Gal-1 induces PS exposure through a caspase-independent process. (A) Cells were incubated with PBS (NT), 10 μM Gal-1, or 10 μM Camp for 8 h as indicated, followed by examination for alterations in mitochondrial potential change. (B) Cells were incubated with or without zVAD-fmk, followed by incubation with 10 μM Gal-1 for 4 h and analyzed for PS exposure by staining with An-V-FITC. (C) Quantification of cells treated as outlined in A. (D) Quantification of cells treated as outlined in B. (E) Cells were incubated with 10 μM Gal-1 or 10 μM Camp for the indicated times, followed by cell lysis and examination of PARP cleavage by SDS-PAGE and Western blot analysis.

Figure 6.

Gal-1–induced PS exposure resides in punctate microdomains. (A) Cells were incubated with 10 μM Gal-1 for 12 h followed by staining with An-V. Top inset, representative cell treated with 10 μM Gal-1. Bottom inset, representative cell treated with 10 μM Camp. (B–H) SEM analysis of cells treated with PBS (B and E), 10 μM Gal-1 (C and F), or anti-Fas (D, G, and H).

Figure 7.

DTT sensitizes cells to Gal-1–induced apoptosis. (A) Cells were incubated with PBS, 10 μM Gal-1, or the indicated concentration of DTT for 9 h, followed by detection for cellular fragmentation as indicated by changes in forward (FSC) and side scatter (SSC) profiles of cells. (B) Cells were incubated with PBS, 10 μM Gal-1, or the indicated concentration of DTT for 9 h, followed by detection for cell death by PS exposure and membrane integrity loss by An-V-FITC and PI staining. (C) Cells were incubated with PBS, 10 μM iGal-1, or 10 μM iGal-1 with 20 mM lactose, followed by detection for PS exposure by An-V-FITC staining and PI exclusion. (D) Cells were incubated with PBS or the indicated concentration of iGal-1 for 8h followed by detection for PS exposure by An-V-FITC staining and PI exclusion. (E) Cells were incubated with PBS or 10 μM iGal-1 for the indicated time followed by detection for PS exposure by An-V-FITC staining and PI exclusion. (F) Cells were incubated with PBS, 10 μM iGal-1, or 10 μM Camp for 8 h, followed by incubation of peritoneal macrophages for 1 h and microscopic examination of phagocytosis.

Figure 8.

iGal-1 induces continuous PS exposure. (A) Cells were incubated with PBS, 10 μM iGal-1, or 10 μM Camp for 1 or 2 d as indicated, followed by detection for PS exposure by An-V-FITC staining and PI exclusion. (B) Cells were incubated with PBS, 10 μM iGal-1, or 10 μM Camp for 1 or 2 d as indicated, followed by examination for cellular fragmentation as indicated by changes in forward (FSC) and side scatter (SSC) profiles of cells.
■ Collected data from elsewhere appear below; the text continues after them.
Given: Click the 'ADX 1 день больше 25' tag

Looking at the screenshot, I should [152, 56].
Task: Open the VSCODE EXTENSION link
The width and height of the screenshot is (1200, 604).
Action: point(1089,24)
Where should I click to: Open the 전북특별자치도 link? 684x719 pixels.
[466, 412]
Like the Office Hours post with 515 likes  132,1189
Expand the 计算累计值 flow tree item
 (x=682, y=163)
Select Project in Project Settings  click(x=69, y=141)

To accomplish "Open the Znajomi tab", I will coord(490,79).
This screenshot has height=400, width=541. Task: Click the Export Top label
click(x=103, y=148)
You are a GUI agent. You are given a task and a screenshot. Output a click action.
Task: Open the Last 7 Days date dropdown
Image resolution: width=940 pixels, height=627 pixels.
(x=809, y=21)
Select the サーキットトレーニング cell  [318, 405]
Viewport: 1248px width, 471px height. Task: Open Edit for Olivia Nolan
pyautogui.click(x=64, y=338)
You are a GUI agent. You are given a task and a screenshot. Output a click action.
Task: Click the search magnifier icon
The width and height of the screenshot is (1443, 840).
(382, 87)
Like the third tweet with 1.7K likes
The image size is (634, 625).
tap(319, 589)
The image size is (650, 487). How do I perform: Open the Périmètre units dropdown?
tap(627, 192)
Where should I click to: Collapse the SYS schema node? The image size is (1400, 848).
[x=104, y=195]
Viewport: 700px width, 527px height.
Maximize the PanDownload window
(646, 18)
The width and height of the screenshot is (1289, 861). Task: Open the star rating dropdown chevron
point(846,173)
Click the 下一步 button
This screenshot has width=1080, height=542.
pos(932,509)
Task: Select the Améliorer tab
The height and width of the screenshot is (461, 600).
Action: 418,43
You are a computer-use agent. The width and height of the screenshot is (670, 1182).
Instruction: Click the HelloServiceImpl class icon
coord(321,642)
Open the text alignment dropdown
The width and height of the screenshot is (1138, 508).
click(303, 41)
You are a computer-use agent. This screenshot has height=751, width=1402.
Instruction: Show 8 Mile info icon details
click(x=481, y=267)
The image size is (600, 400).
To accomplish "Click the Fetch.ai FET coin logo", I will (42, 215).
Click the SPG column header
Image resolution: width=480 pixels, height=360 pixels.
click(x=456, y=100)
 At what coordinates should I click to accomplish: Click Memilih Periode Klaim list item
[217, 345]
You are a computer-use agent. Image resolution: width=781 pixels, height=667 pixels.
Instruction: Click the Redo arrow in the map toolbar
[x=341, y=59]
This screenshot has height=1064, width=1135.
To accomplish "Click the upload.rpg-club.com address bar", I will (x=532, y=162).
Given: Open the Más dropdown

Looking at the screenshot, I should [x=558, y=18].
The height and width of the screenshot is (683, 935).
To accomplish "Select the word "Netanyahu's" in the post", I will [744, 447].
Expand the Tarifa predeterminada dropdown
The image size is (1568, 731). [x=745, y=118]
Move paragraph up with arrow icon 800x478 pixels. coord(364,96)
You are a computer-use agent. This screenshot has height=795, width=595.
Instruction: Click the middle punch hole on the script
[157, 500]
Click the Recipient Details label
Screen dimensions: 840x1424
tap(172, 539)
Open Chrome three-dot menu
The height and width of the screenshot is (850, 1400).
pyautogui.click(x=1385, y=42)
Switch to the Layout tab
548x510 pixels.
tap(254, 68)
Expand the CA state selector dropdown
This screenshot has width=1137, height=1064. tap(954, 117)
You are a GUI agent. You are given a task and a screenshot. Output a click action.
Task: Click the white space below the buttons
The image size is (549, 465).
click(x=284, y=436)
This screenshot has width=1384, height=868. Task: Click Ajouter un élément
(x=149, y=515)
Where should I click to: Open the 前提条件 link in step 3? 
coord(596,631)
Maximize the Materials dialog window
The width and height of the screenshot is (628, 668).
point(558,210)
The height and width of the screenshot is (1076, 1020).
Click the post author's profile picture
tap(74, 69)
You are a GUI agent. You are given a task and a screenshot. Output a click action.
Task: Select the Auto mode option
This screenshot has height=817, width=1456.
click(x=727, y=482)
Gate = % of cells experiencing no fragmentation. (C) Cells were incubated with PBS, 10 μM iGal-1, or 10 μM Camp for 1 or 2 d as indicated, followed by measuring DNA fragmentation by hypodiploid analysis. Gate = % of cells experiencing DNA fragmentation. (D) Quantification of cells treated in A. White bars = % An-V+, black bars = % PI+. (E) Quantification of cells treated in B. (F) Quantification of cells treated in (C).

Figure 9.

iGal-1 induces sustained PS exposure without altering cell division. (A) Cells were labeled with CFSE, followed by incubation with 10 μM iGal-1 for 4 h, 1 d, or 2 d as indicated, followed by detection for PS exposure by An-V-FITC. (B) Cells were incubated with 10 μM iGal-1 for 2 d followed by confocal analysis for PS exposure by An-V. (C) Quantification of data in A. (D) Cells were incubated with 10 μM iGal-1 for 24 h, followed by cell cycle analysis. (E) Cells were incubated with PBS, 10 μM iGal-1 or 10 μM Camp for 1 or 2 d, followed by enumerating viable cell number using trypan blue exclusion.